Kılıcın hikayesine gelirsek. Çoğu ışın kılıcı, kullanıcıları/sahipleri tarafından inşa edilir ve öldüklerinde kılıç kendileriyle beraber emekli olur. Darksaber bu durumun istisnalarından biri, kılıcımız The Skywalker Saga’nın 1000 yıl öncesinde, Jedi Order’a katılan ilk Mandalorian olan Tarre Vizsla tarafından yaratılmış ve kullanılmış. Haliyle Mandalor kültüründe önemli bir yere sahip olmuş, gücün (hem Force olan, hem olmayan) bir sembolü haline gelmiş. Tarte Viszla’nın ölümünden sonra onu onurlandırmak için Darksaber Jedi Tapınağı’nda muhafaza edilmiş. Jedi Tapınağı yıkıldıktan sonra Vizsla Hanesi üyeleri tarafından oradan çalınmış ve sahiplenilmiş. Hanenin başındaki kişi aynı zamanda kılıca da sahip oluyor, bu şekilde Darksaber nesilden nesile aktarılmış.

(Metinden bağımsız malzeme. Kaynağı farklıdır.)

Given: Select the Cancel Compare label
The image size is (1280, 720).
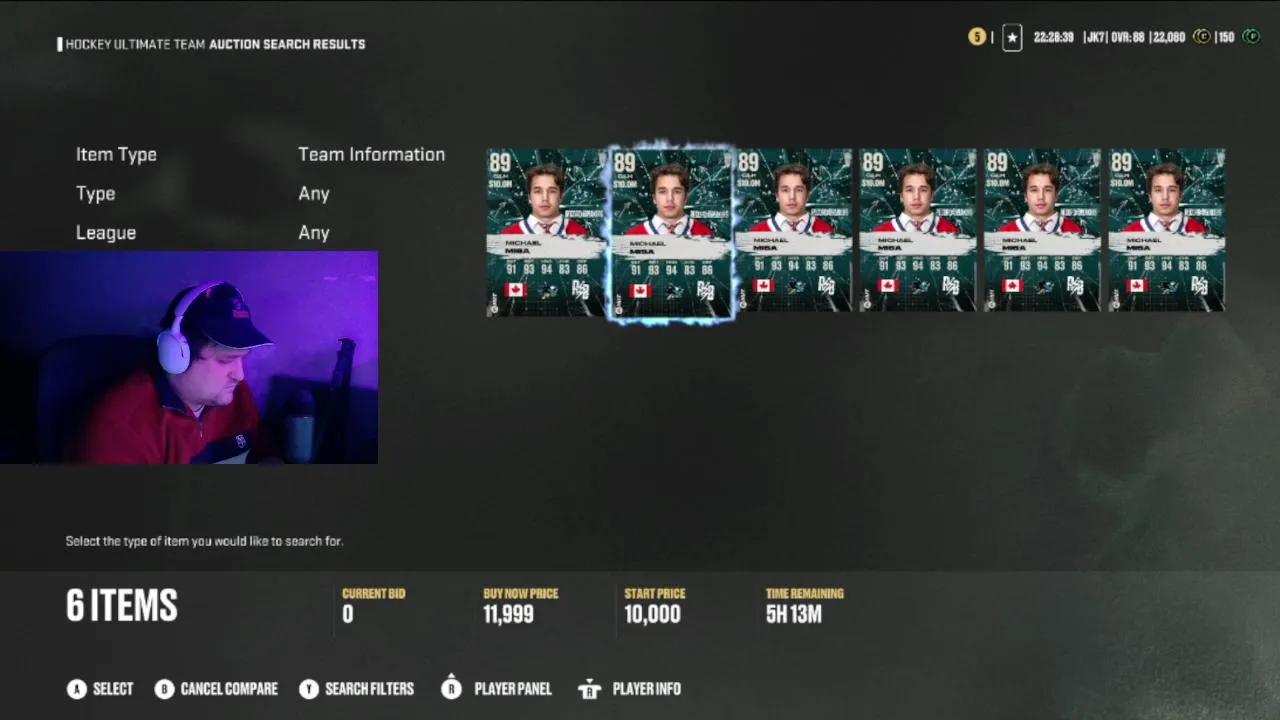Looking at the screenshot, I should point(229,689).
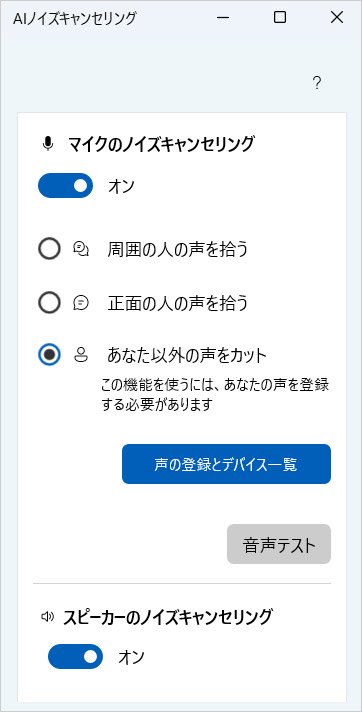Click the オン label next to the microphone toggle
This screenshot has width=362, height=712.
[122, 186]
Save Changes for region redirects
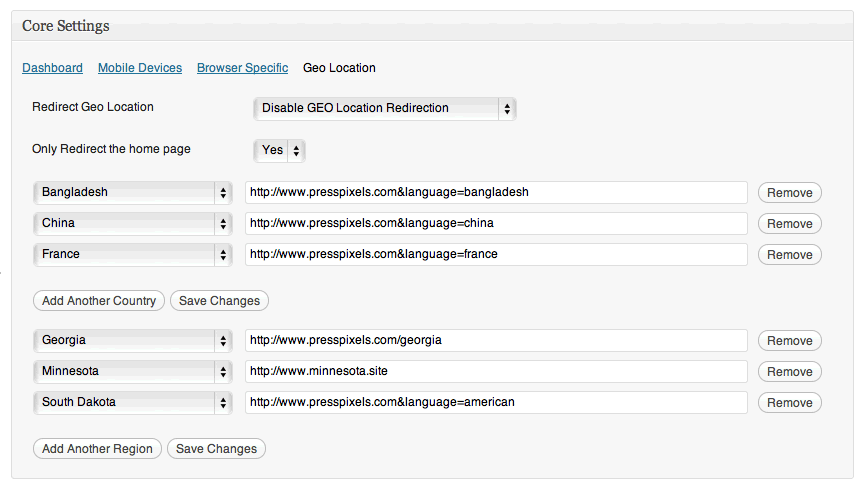Image resolution: width=864 pixels, height=489 pixels. point(217,448)
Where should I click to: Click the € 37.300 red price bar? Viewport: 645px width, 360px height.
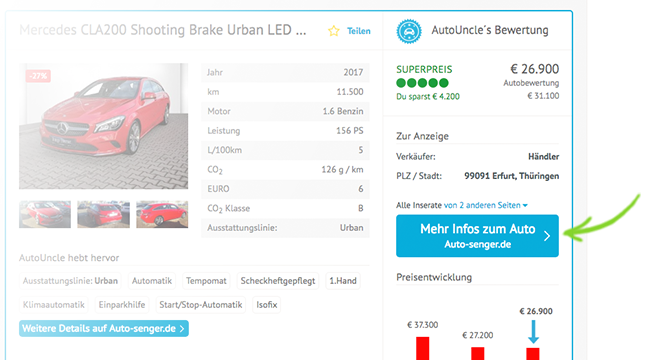pyautogui.click(x=422, y=348)
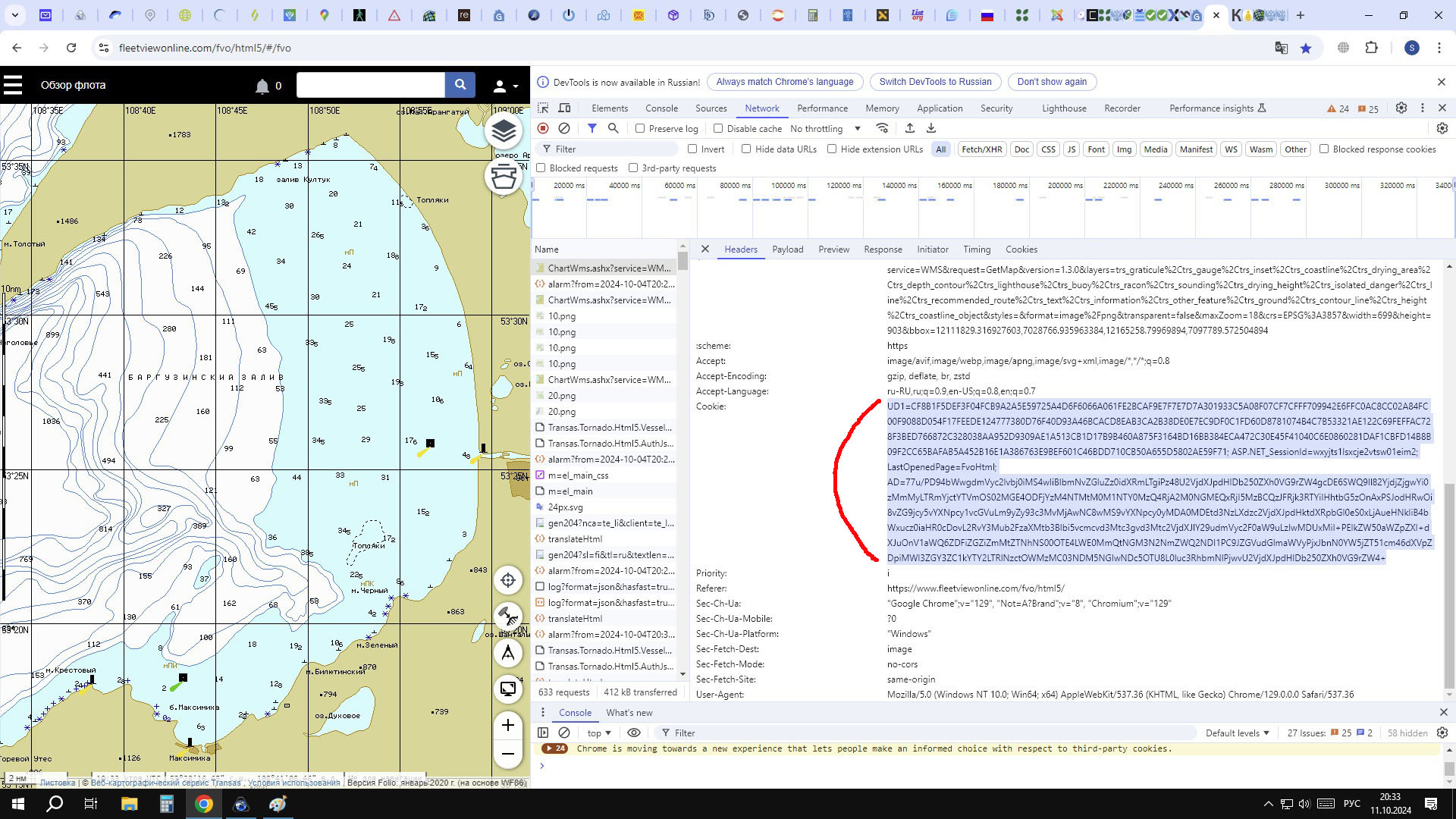The image size is (1456, 819).
Task: Open the No throttling dropdown
Action: coord(825,128)
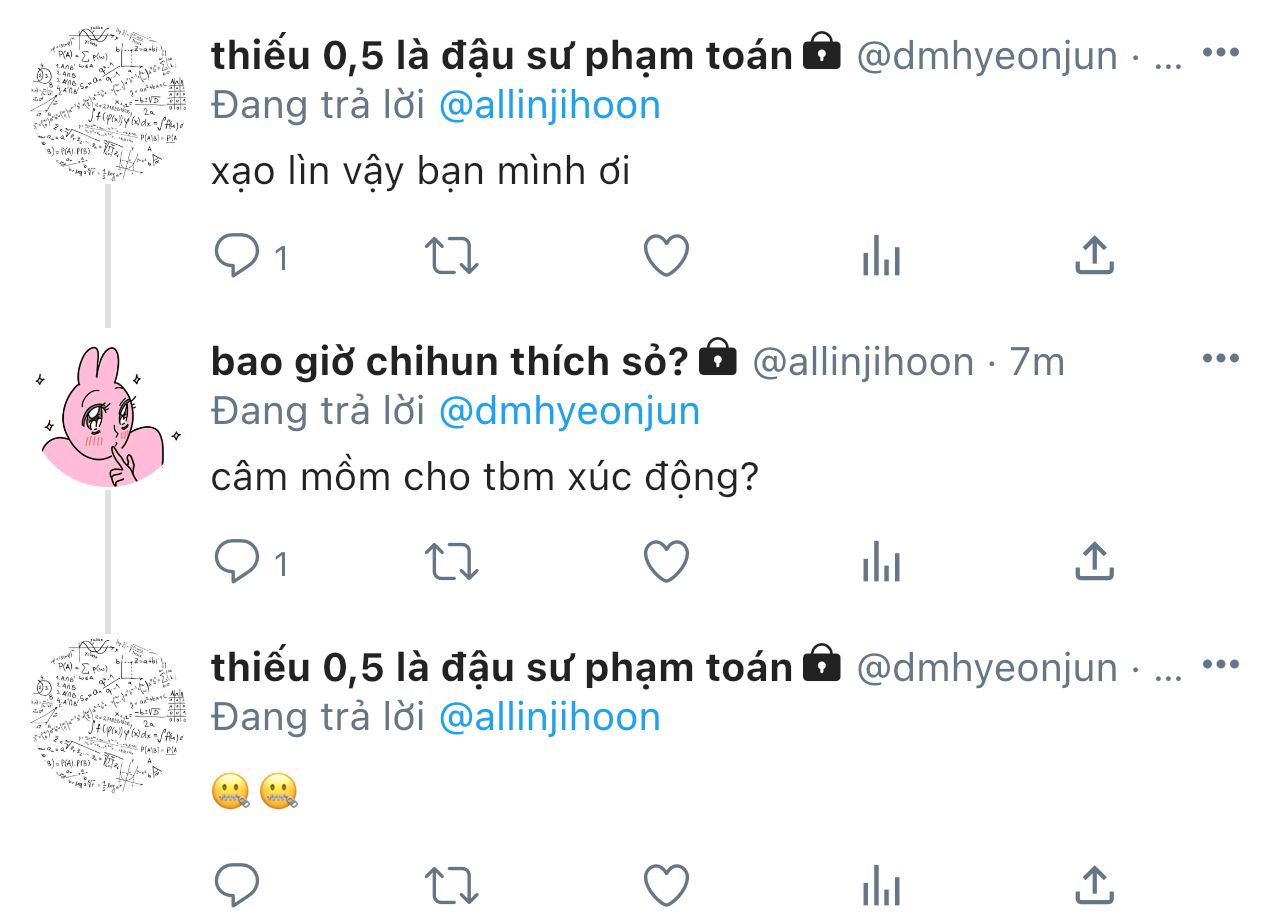Screen dimensions: 1284x917
Task: View analytics of @allinjihoon's tweet
Action: 881,563
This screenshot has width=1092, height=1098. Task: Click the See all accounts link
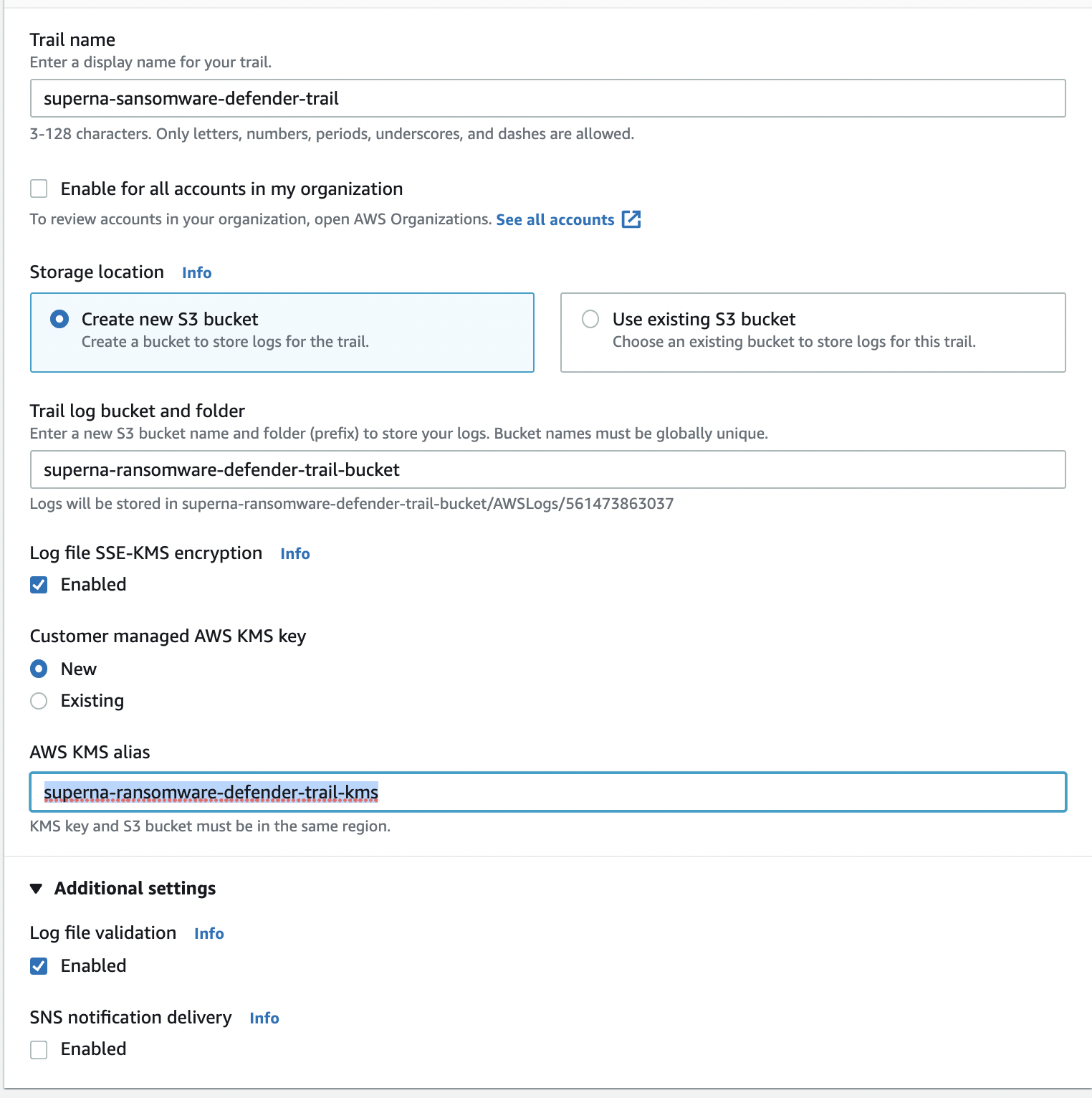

Bizim şahit olduğumuz veliahtlardan Pre Visla daha pesimist olan Mandalor yönetimine karşı bu kılıç yardımıyla ayaklanma başlatır ve yönetimi ele geçirir. Tabi pek uzun ömürlü olmaz. Ayaklanmada kendisine yardımcı olan Darth Maul tarafından öldürülene kadar kılıç kendisinde kalır. Böylelikle Darksaber ve Vizsla Hanesi yönetimi Darth Maul’un olmuş olur. Mandalorian’lar kendisine karşı ayaklanınca Maul kılıcı Dothomir’de tutmaya devam eder.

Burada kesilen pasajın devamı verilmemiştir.